**Recorded data:**

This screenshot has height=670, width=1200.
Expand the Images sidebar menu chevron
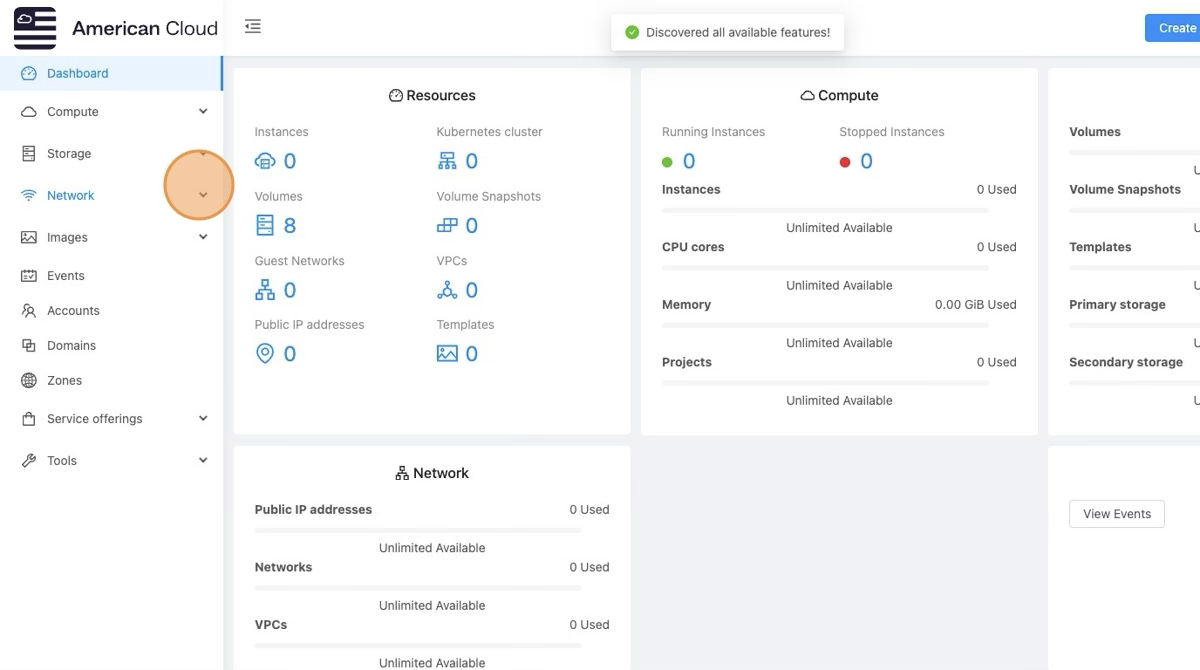click(x=203, y=237)
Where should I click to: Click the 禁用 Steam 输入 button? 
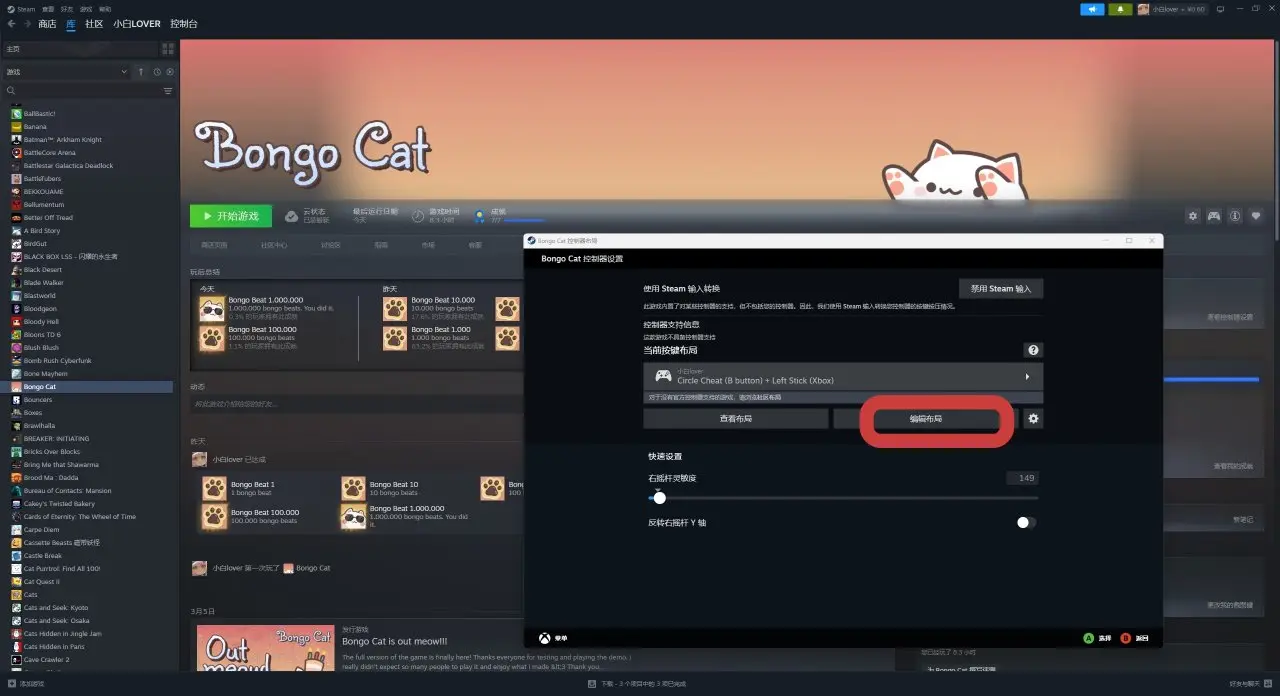(x=1000, y=288)
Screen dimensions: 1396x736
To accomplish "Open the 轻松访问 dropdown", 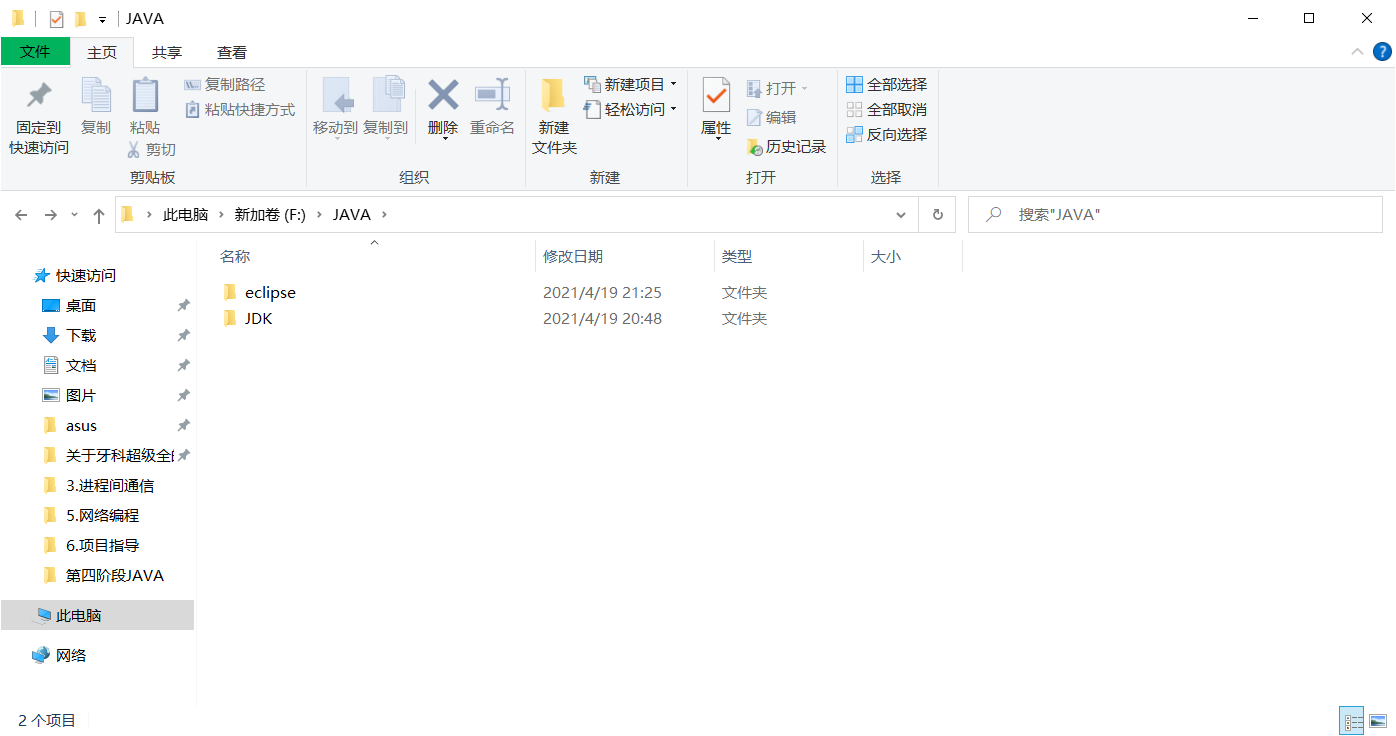I will point(629,109).
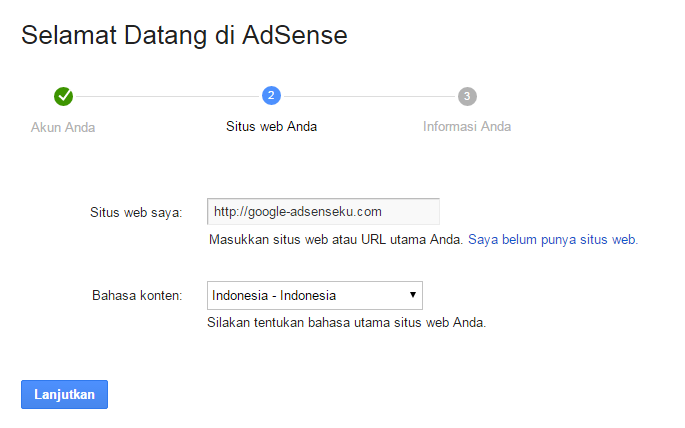Click the Silakan tentukan bahasa helper text
The image size is (685, 428).
pos(346,323)
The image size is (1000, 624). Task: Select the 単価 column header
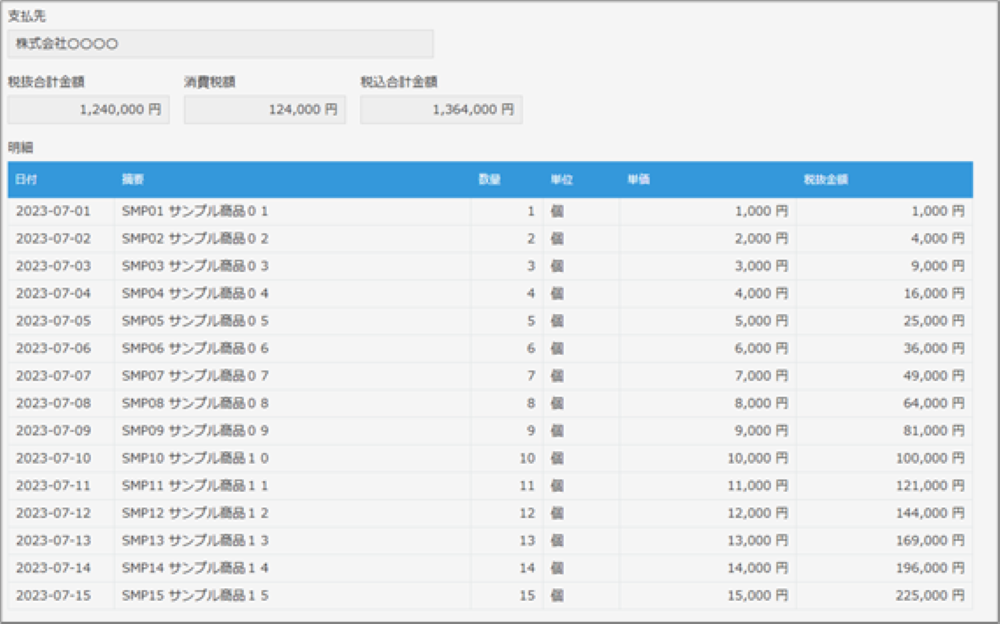(639, 180)
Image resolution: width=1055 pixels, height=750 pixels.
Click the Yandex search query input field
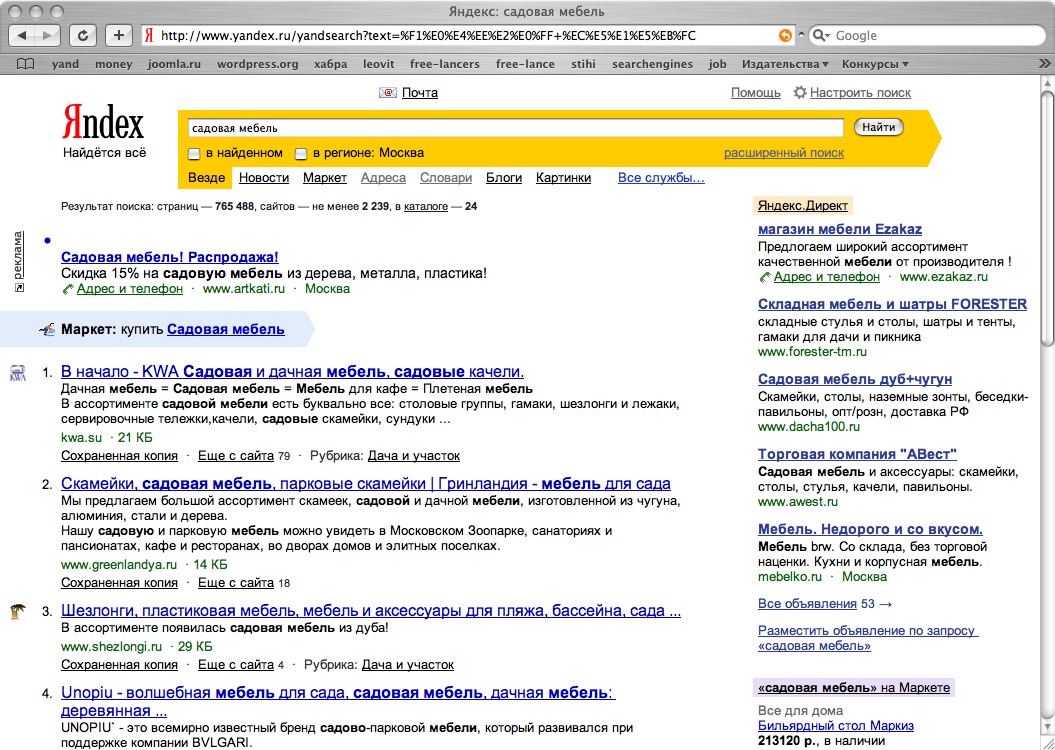pos(516,128)
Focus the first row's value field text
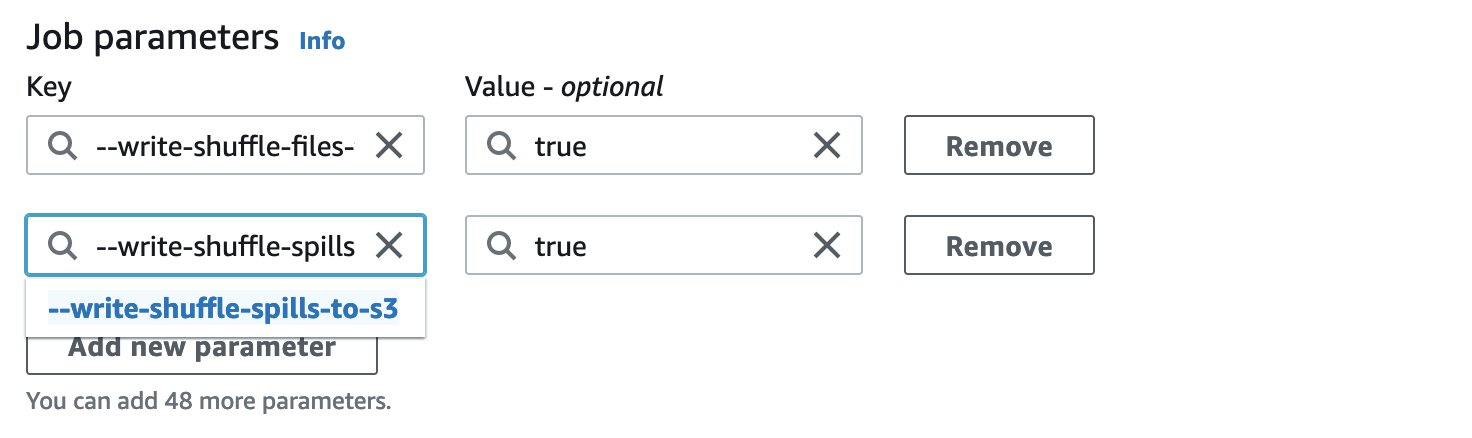 pos(664,146)
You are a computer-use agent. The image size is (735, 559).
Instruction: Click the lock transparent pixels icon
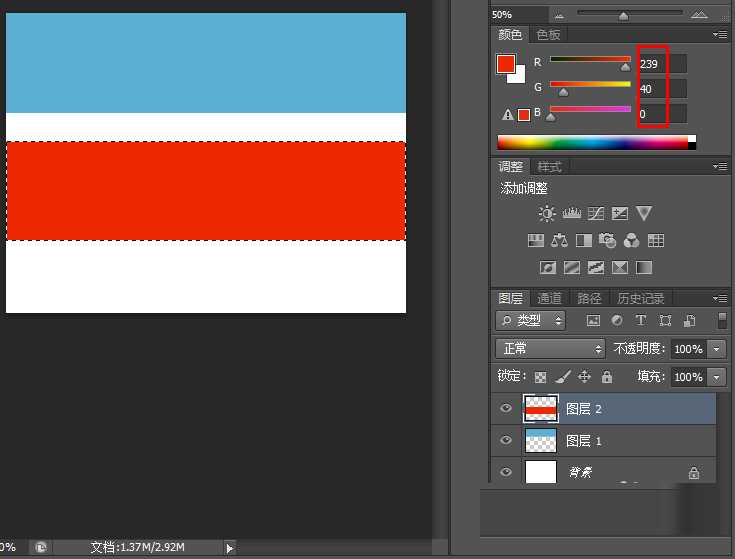541,377
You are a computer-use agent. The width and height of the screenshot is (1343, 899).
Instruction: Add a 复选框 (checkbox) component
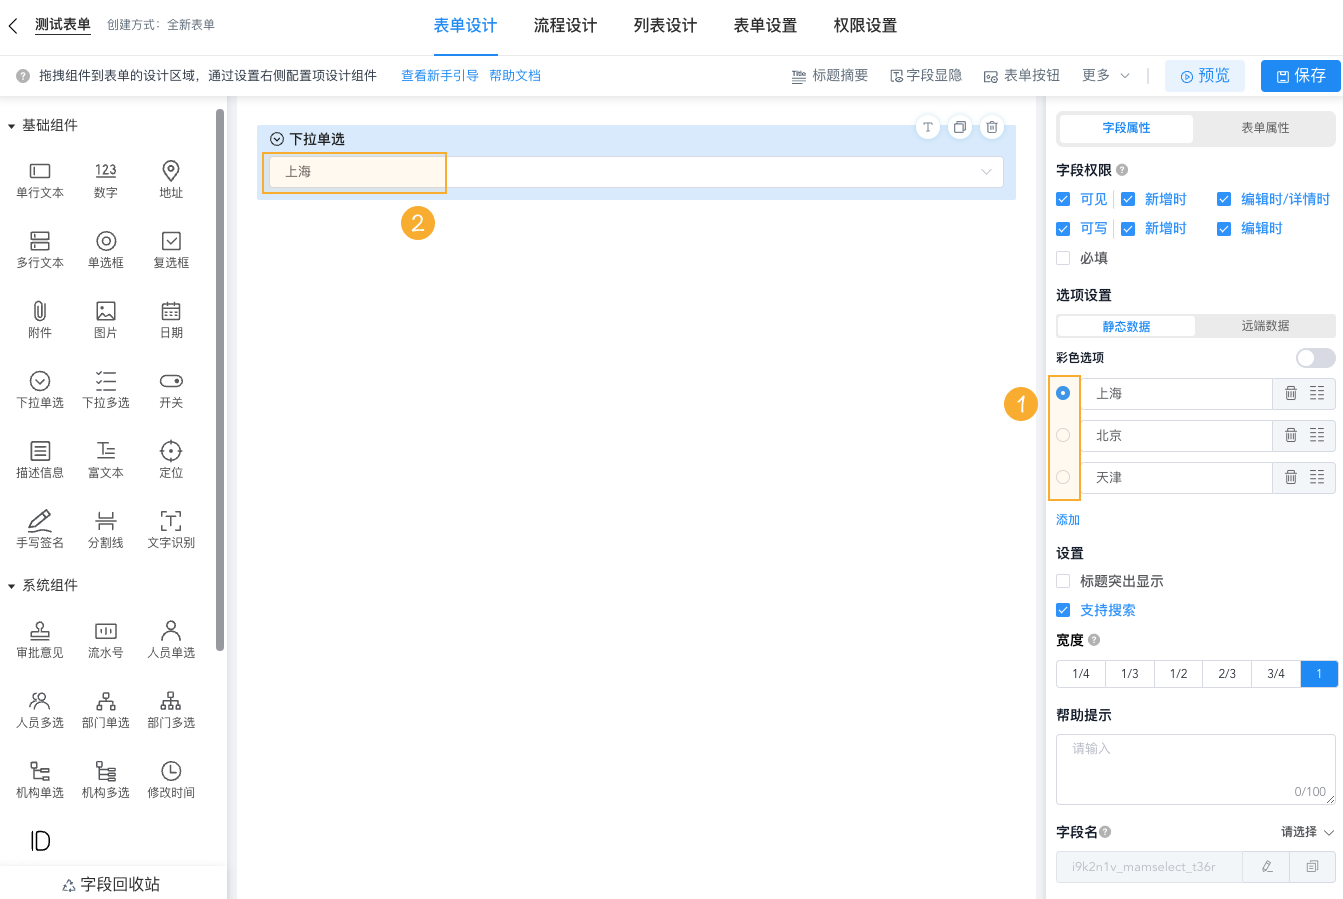170,250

**Exercise requirements:** Rewrite the records from the line containing "The image size is (1000, 624)." through the end of the records, inclusive, with "Instruction" replaced by "Command" and nothing else changed. Leave the pictures out.

**Output of the task:**
The image size is (1000, 624). Task: Select the 単価 column header
(639, 180)
Image resolution: width=1055 pixels, height=750 pixels.
Click the Yandex search query input field
pos(516,128)
Focus the first row's value field text
 pos(664,146)
You are a computer-use agent. The image size is (735, 559).
Command: Click the lock transparent pixels icon
541,377
You are a computer-use agent. The width and height of the screenshot is (1343, 899).
Command: Add a 复选框 (checkbox) component
170,250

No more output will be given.